Nearly half of the passengers aboard the flight were French, many headed to Europe after arriving in the Algerian capital from the Burkina Faso capital, Ouagadougou.
The president has said that France will spare no efforts to uncover the cause of the crash — the third major plane disaster around the world within a week.
Last week, a Malaysia Airlines flight was shot down over war-torn eastern Ukraine; the U.S. has blamed the deaths on separatists firing a surface-to-air missile. On Wednesday, a Taiwanese plane crashed during a storm, killing 48 people. International airlines also temporarily canceled flights into Tel Aviv this week, citing security concerns amid instability in Gaza.
President Hollande said "there are hypotheses, notably weather-related, but we don't rule out anything because we want to know what happened.
"What we know is that the debris is concentrated in a limited space, but it is too soon to draw conclusions," he added.

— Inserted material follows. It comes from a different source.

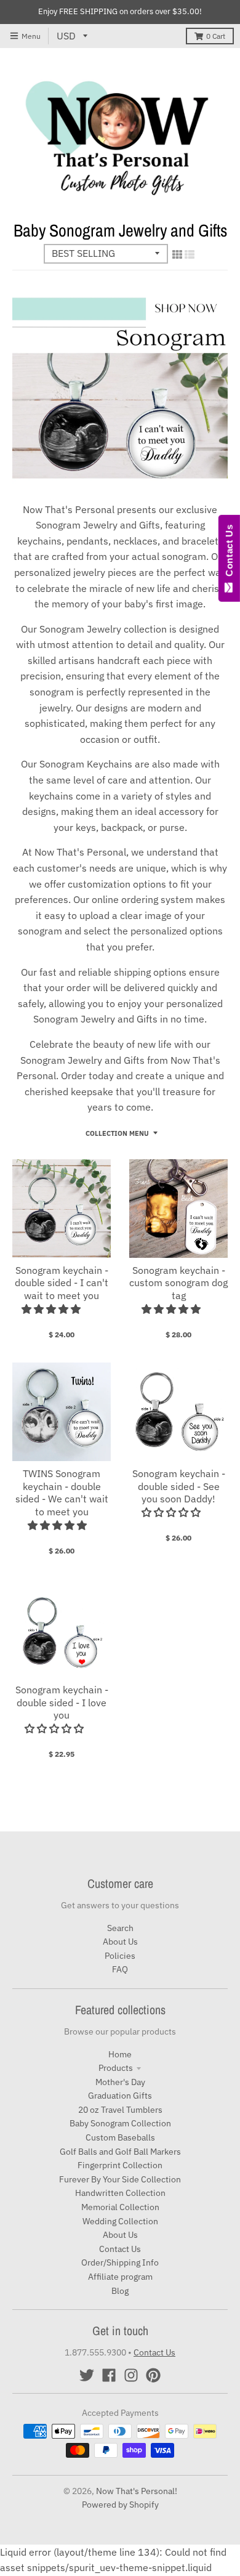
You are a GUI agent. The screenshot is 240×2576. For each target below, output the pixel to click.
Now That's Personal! (136, 2491)
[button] (52, 1309)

Aviation officials lost contact with flight AH 5017 — an MD-83 aircraft, owned by Spanish company Swiftair and leased by Algeria's flagship carrier — less than an hour after it took off for Algeria on Thursday. The disappearance came after a request by the pilot to change course due to bad weather.
"The aircraft was destroyed at the moment it crashed," French Interior Minister Bernard Cazeneuve told RTL radio.
French Transport Minister Frederic Cuvillier said the strong smell of aircraft fuel at the crash site and the fact that the debris was scattered over a relatively small area also suggested the cause of the crash was linked to weather, a technical problem or an accumulation of such factors.
"We exclude — and have done so from the start — any ground strike," Cuvillier told France 2 television.
Malian President Ibrahim Boubacar Keita was due to visit the crash site later Friday.
A team from France's Accident Investigation Bureau has been sent to Mali, Hollande said.
A French Reaper drone based in Niger initially spotted the wreckage, French Transport Minister Frederic Cuvillier told France-Info radio on Friday. Two helicopter teams also flew over, noting that the wreckage was in a concentrated area. A column of soldiers in some 30 vehicles were dispatched to the site, he said.
"We sent men, with the agreement of the Mali government, to the site, and they found the wreckage of the plane with the help of the inhabitants of the area," said Gen. Gilbert Diendere, a close aide to Burkina Faso President Blaise Compaore and head of the crisis committee set up to investigate the flight.
The pilots had sent a final message to ask Niger air control to change its route because of heavy rain, Burkina Faso Transport Minister Jean Bertin Ouedraogo said Thursday.
The vast deserts and mountains of northern Mali fell under control of ethnic Tuareg separatists and then Al-Qaeda-linked armed fighters after a military coup in 2012.
French forces intervened in January 2013 to rout rebels controlling the region. A French soldier was killed earlier this month near the major town of Gao, where French troops remain.
The intervention scattered the rebels, but the Tuaregs have pushed back against the authority of the Bamako-based government. Meanwhile, the threat from Islamic rebels hasn't disappeared, and France is giving its troops a new and larger anti-militant mission across the region.